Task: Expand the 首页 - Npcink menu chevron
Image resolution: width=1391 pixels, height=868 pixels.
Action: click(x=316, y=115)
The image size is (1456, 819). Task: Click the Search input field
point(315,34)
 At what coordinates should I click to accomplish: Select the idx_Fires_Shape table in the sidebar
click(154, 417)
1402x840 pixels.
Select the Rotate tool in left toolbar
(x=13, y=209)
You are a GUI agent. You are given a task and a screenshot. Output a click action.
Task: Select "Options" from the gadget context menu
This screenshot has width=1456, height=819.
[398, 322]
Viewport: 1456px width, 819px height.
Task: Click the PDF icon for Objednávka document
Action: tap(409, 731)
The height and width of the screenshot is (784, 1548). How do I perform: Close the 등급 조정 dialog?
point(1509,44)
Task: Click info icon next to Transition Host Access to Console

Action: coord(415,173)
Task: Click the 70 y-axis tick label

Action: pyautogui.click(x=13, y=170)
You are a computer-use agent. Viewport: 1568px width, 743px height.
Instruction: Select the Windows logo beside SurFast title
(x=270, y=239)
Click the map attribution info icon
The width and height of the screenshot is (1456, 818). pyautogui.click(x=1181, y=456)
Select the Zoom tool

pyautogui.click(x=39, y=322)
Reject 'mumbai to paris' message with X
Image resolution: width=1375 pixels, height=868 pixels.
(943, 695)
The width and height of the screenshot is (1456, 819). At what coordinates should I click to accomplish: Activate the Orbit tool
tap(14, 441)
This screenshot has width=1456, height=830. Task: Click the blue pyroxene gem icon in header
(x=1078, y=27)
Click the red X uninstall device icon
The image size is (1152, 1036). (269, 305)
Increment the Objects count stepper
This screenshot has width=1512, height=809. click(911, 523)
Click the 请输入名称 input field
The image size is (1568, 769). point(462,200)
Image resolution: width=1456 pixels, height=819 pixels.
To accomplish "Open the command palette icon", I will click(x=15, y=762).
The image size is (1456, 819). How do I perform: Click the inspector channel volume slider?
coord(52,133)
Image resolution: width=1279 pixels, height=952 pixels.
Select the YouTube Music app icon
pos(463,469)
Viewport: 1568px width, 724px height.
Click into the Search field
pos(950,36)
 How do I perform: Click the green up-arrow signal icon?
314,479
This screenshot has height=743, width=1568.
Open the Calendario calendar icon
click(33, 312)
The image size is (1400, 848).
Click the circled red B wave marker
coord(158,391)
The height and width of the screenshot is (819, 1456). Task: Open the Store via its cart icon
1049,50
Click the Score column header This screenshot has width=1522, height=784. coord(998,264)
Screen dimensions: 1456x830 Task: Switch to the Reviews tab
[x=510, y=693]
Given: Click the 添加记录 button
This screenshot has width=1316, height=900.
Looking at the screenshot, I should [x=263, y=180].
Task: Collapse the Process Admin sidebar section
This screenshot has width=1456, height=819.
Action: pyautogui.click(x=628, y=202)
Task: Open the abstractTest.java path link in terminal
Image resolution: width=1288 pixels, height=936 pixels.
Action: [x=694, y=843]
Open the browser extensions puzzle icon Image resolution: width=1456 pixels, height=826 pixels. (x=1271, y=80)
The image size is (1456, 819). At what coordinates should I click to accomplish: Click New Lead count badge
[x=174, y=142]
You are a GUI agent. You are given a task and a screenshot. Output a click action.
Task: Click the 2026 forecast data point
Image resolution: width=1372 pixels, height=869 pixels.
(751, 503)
-=-=-=-=-
*Exercise requirements*: Could you print, exactly and with nothing else, the lines from the one containing "Task: Click the 2026 forecast data point" through the last line of the records above?

*Output of the task*:
Task: Click the 2026 forecast data point
Image resolution: width=1372 pixels, height=869 pixels.
(751, 503)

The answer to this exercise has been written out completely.